Purpose: : Neural retina is an important target organ for regenerative medicine. Therefore, isolation and expansion of retinal progenitor cells are critical issues from both scientific and clinical views. However, the characters of the immature retinal cells are not elucidated because of the lack of prospective approach to identify retinal progenitor cells. We aimed to identify cell surface markers of retinal progenitor cells.

Methods: : We screened the expression pattern of cell surface proteins in mouse immature retina by using flow cytometer and various antibodies against membrane proteins. Among them, 25 antibodies recognized sub–populations of immature retina, and we examined the proliferation and differentiation abilities of purified those sub–populations of retina by various in vitro assay systems.

Results: : Results obtained with SSEA–1 and c–kit positive populations showed that these molecules marked temporally and spatially distinct retinal progenitor subsets. SSEA–1 positive cells are in the peripheral region of retina of the E17 embryo and then dramatically disappeared along with retinal development. SSEA–1 strong positive cells were Ki–67 antigen positive and had prolonged proliferation activities than SSEA–1 negative cells. Moreover, differentiation of SSEA–1 cells into late born retinal subtypes took longer period, suggesting that these cells are at more immature stage than SSEA–1 negative cells. Differential expression of Wnt signal–related genes between SSEA–1 positive and negative subpopulations of retinal cells was revealed, and involvement of Wnt signaling pathway for maintenance of SSEA–1 positive cells was suggested.
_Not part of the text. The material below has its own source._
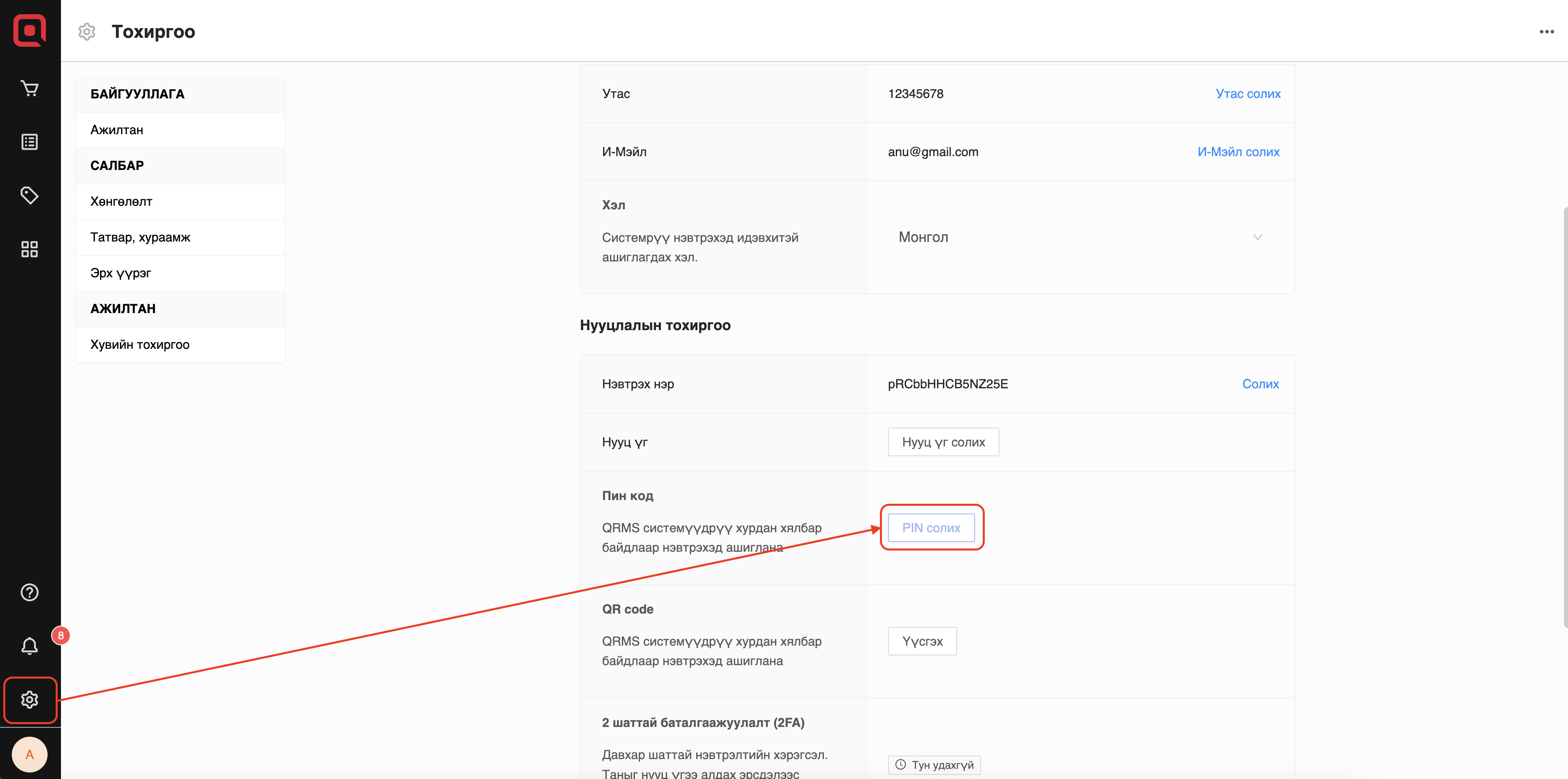Select Хувийн тохиргоо menu item

pyautogui.click(x=140, y=345)
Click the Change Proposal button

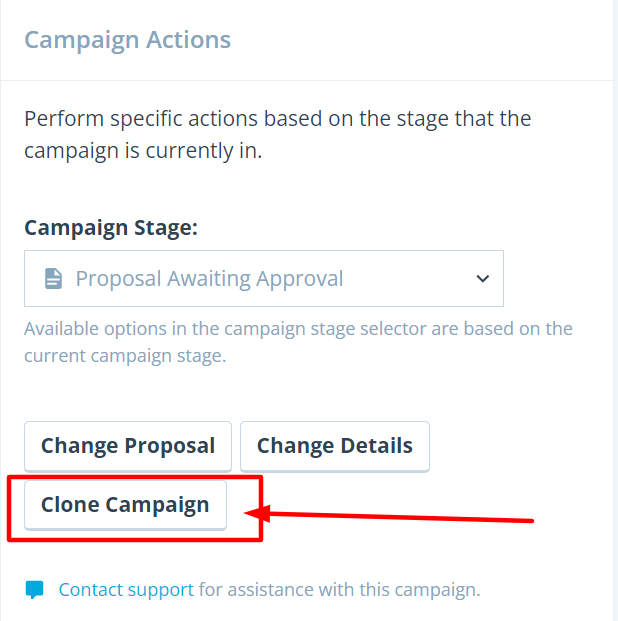click(128, 446)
This observation was in accordance with our in vitro results suggesting the role of Wnt as prevention of premature differentiation of retina. c–kit also labeled a subset of progenitor cells, and c–kit/SSEA–1 double positive cells had more immature characters than single positive cells.

Conclusions: : We showed cell surface molecules, c–kit and SSEA–1, as useful tools not only to mark temporally and spatially distinct retinal subpopulations, but also to study the regulation of differentiation of neural retina.